Ever since reinstalling Steam and both versions of CS, I have been having a problem with disconnecting. For some reason in both games, I will randomly disconnect. Basically, the whole game will freeze, but I can still look around. This happens with every server I have been on.

When it does this, I can still access the internet. Sometimes I can just disconnect from the server and reconnect, but other times I have to exit the game. I can leave Steam running, reopen the game, and have it work.

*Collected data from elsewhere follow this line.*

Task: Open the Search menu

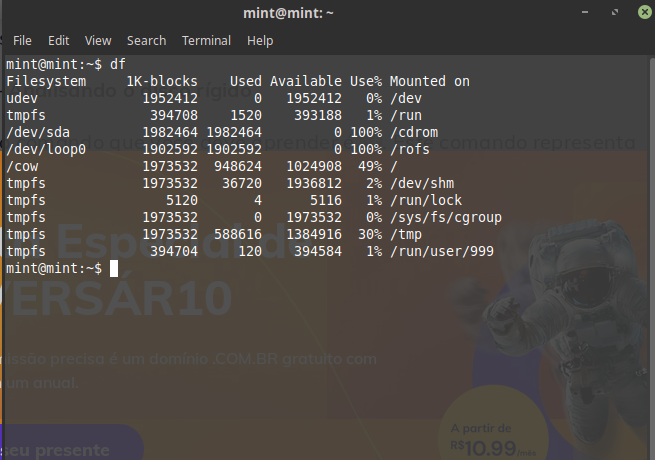Action: [146, 41]
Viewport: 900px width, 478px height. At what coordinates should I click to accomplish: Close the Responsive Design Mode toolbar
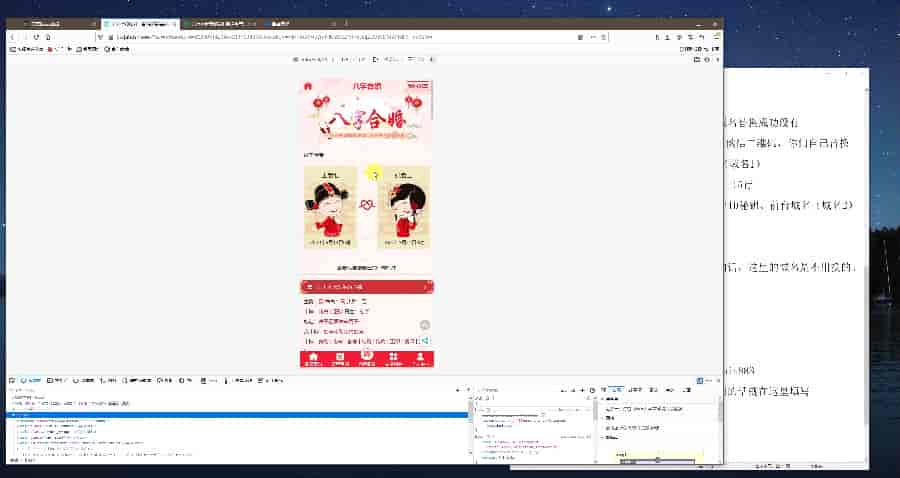[718, 60]
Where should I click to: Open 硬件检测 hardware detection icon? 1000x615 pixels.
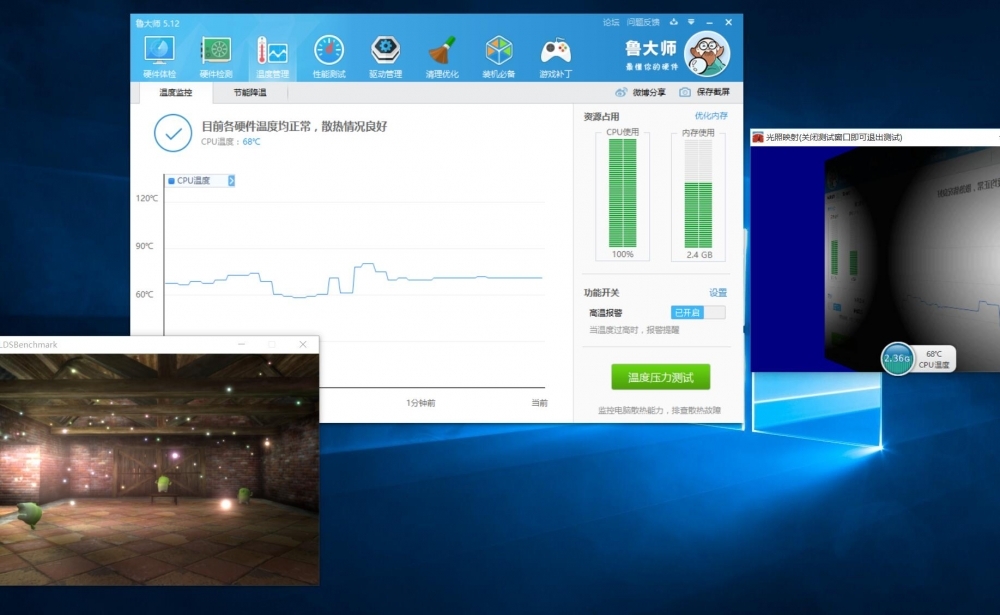point(216,56)
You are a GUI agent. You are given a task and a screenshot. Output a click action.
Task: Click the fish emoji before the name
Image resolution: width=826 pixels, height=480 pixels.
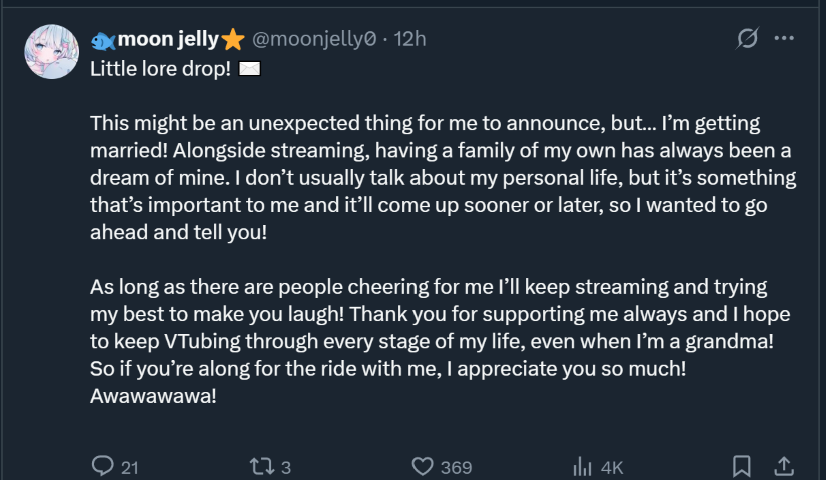coord(102,40)
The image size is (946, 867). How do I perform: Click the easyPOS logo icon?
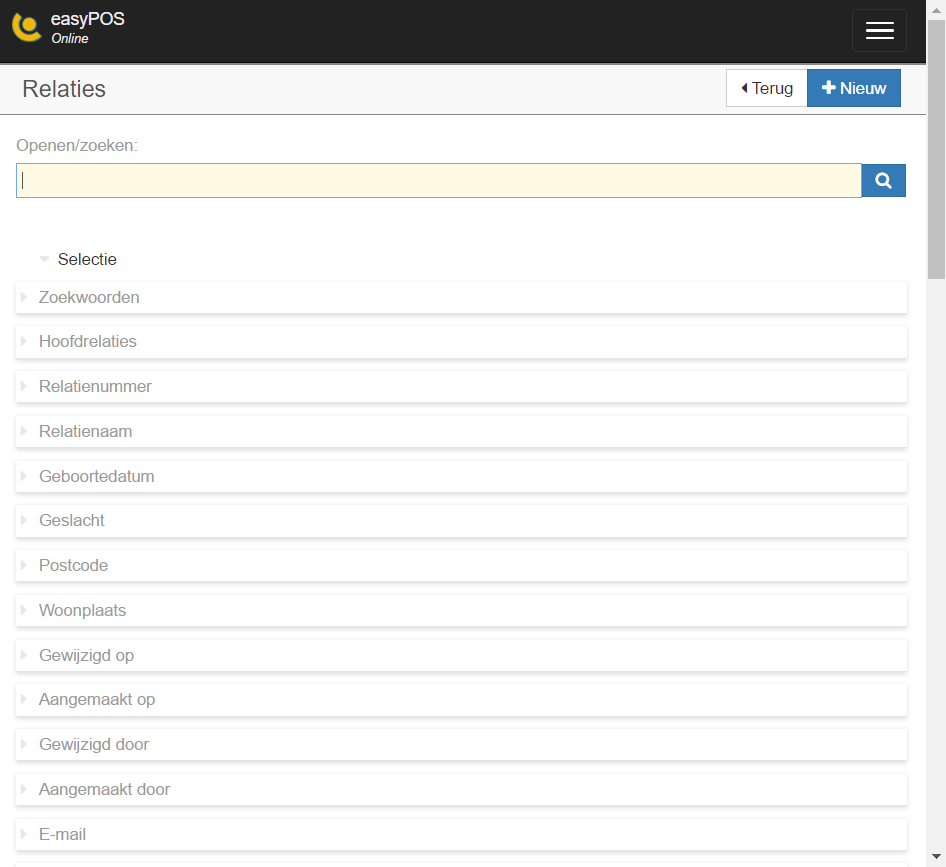27,28
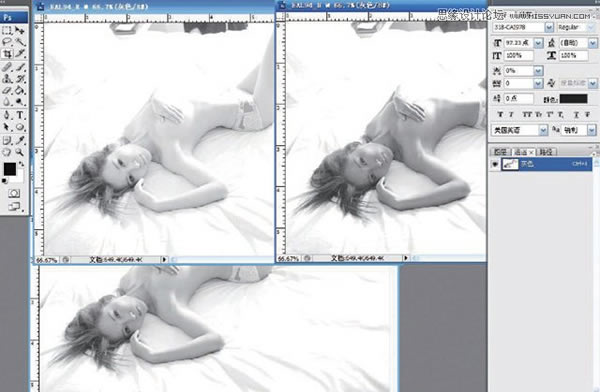Image resolution: width=600 pixels, height=392 pixels.
Task: Switch to the Paths tab
Action: point(546,152)
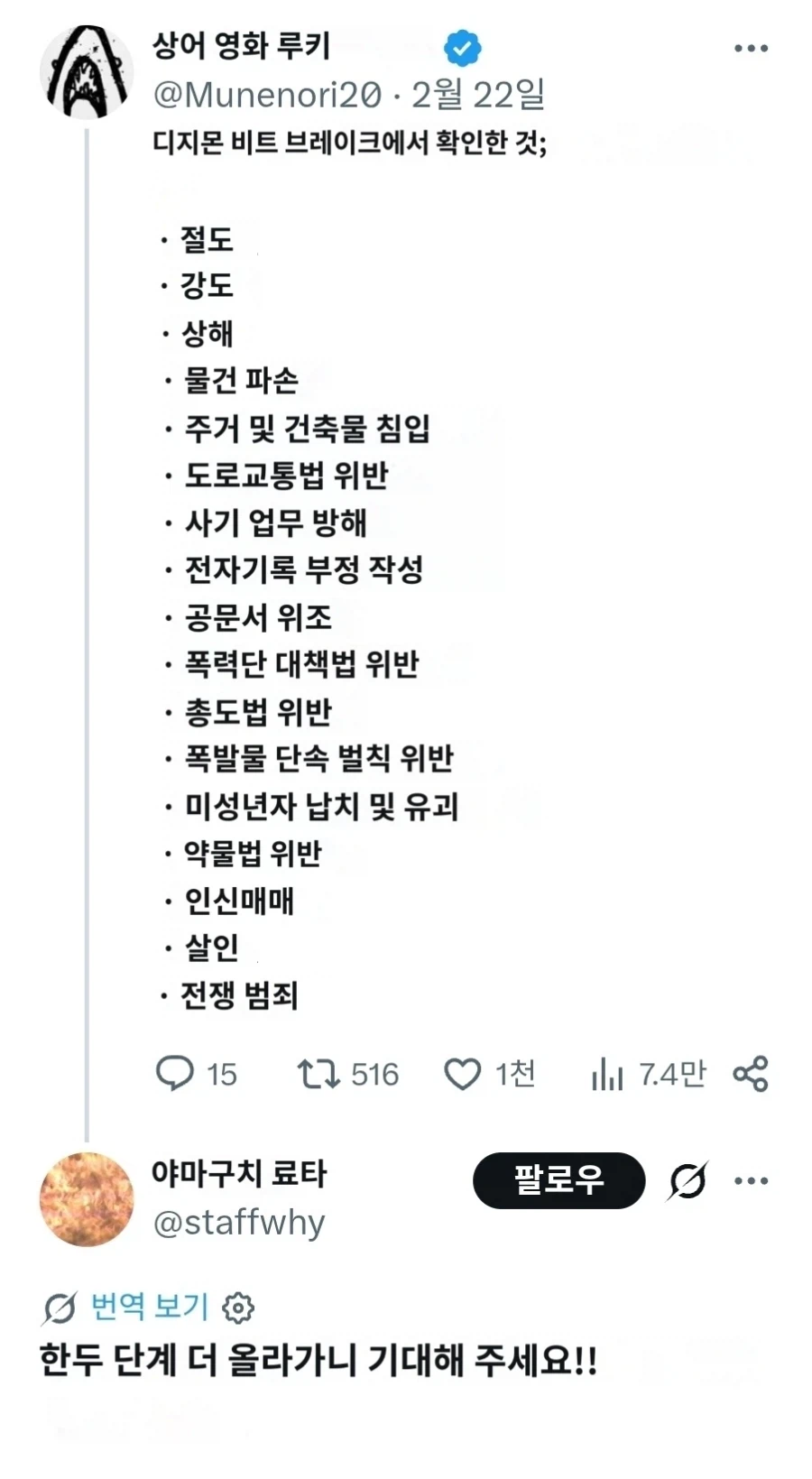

I have checked the firewall settings and Steam is allowed full access, but I haven't tried disabling it. I will do that and see if the problem occurs. Any other suggestions would be greatly appreciated. Thanks. :smile:


----------



## TheMatt (May 9, 2006)

BTW I have done everything on the list to do before posting with no change. CS was working before I reinstalled Windows so I don't think it is a network problem. Any other suggestions?


----------



## mckillwashere (Jul 5, 2007)

Open steam, right click on either of the games, click properties, then the local files tab, then hit verify integrity of game cache. Let that run it can take anywere from ten min to an hour based on your internet connection speed. Message me on steam if you have any questions l0ne_gun.


----------



## TheMatt (May 9, 2006)

Thanks. I did that, but it didn't fix it. I am thinking it might have been my router. I just setup port forwarding for the ports CS uses, but I can't test it until I get a hard drive for my laptop. :sigh:


----------



## mckillwashere (Jul 5, 2007)

Let me know how that turns out. 
McKill


----------



## TheMatt (May 9, 2006)

Still disconnects. I have the following ports forwarded to my laptops IP:

1200
27019 - 27039
27000 - 27015

Any others I should set up for forwarding?


----------



## mckillwashere (Jul 5, 2007)

Those are the only ports that i know that need to be open. Something i have noticed is that almost every post of people encountering problems with steam based applications have recently reinstalled windows. Okay it is on a laptop right, so i am guessing you are connecting to the router wirelessly. That isnt smart for gameing but i still do it. One of the problems with the wireless network is that it is not always the most reliable connection. Try to connect the laptop directly to the router and see if that is the problem. If you still expereience problems there connect directly to the modem.
McKill


----------



## kayuza (Aug 26, 2007)

I have the same problem, but I'm not sure is it my new computer or my new router.


----------



## TheMatt (May 9, 2006)

What router do you have? I have since built a new computer with a fresh installation of Steam and CS but the problem persists.


----------



## pharoah (Aug 28, 2006)

is that a punkbuster game if so look for the manual update instructions.that seemed to solve a similar problem for someone else.


----------



## TheMatt (May 9, 2006)

Not sure if it uses Punkbuster. Where would I find that info? Also, how would I manually update it?


----------



## pharoah (Aug 28, 2006)

i was thinking those games used punkbuster.that is anti-cheat software in case you wasnt sure.i did find the thread on that here.so here is the manual update link for punkbuster


----------



## TheMatt (May 9, 2006)

Thanks, I will check it out.


----------



## kayuza (Aug 26, 2007)

The routers I use are linksys and linkpro..

And I'm pretty sure CS 1.6 nor CZ uses Punkbuster for anti-cheating.


----------



## TheMatt (May 9, 2006)

I thought they used VAC for anti-cheat. Isn't PunkBuster in Quake 3 Arena?


----------